This piece is being written in direct response to a reader’s comment about a statement in my piece “Tailbone to Chair.” When talking about how I pace myself when writing, I said: “Toward the end of a novel, when I’m eager to find out what’s going to happen…”
The reader’s response was, “I have encountered this assertion from other authors and I have always wondered if the assertions were true. This also leads me to wonder: do you really not know the way a story is going to go when you start out?”

I’m going to try to explain, but I’ll admit this is tough. How to explain that there is a “feeling” I get when I know a story is “there”? Equally, the lack of that feeling tells me that a story isn’t ready yet. If I try to push the writing at that point, I’ll create something stilted, something, frankly, terrible. I’d do better to go and dig holes in the yard.

Let me make one thing clear from the start: Not every writer operates the way I do. There are plenty of perfectly wonderful writers who not only know how the novel will end, they know how the entire series is going to end. To a lesser extent, I have a good friend who always knows his openings and closings. He finds “the fiddly middle bits” the hard part.

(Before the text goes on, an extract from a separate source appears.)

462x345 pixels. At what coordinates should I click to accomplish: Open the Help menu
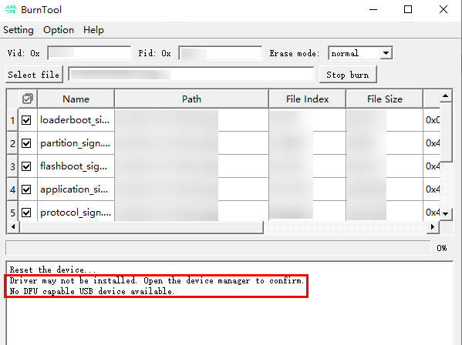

Frankly, I’d find knowing so boring, almost claustrophobic, that I don’t think I’d ever write a book for which I knew the ending. After all, what’s the fun when you know what’s going to happen? And how wonderfully exciting is it when you see the pieces falling into place as if you intended them to do just that all along?

This is one reason I don’t belong to any writer’s groups or workshops. Comments before the story is completed would be detrimental to the weird way my brain works. This is also why I find writing proposals hellacious. I usually can tell where something is going to start—the initial problem. I can introduce a few characters. However, I can’t give a tidy plot summary.

Okay. I’m dodging. It’s not easy to admit that I’m functionally crazy, that I live in dreams, that I rely on visions to do my work.

But I do.

However, even if you don’t know it, you do, too.

How many times have you heard someone say “Let me sleep on it” or “I know I’ll remember that word/event/punch line at four a.m.”? That’s because, whether or not you acknowledge it, you rely on your subconscious mind to help you sort through complex matters or to tap buried memories.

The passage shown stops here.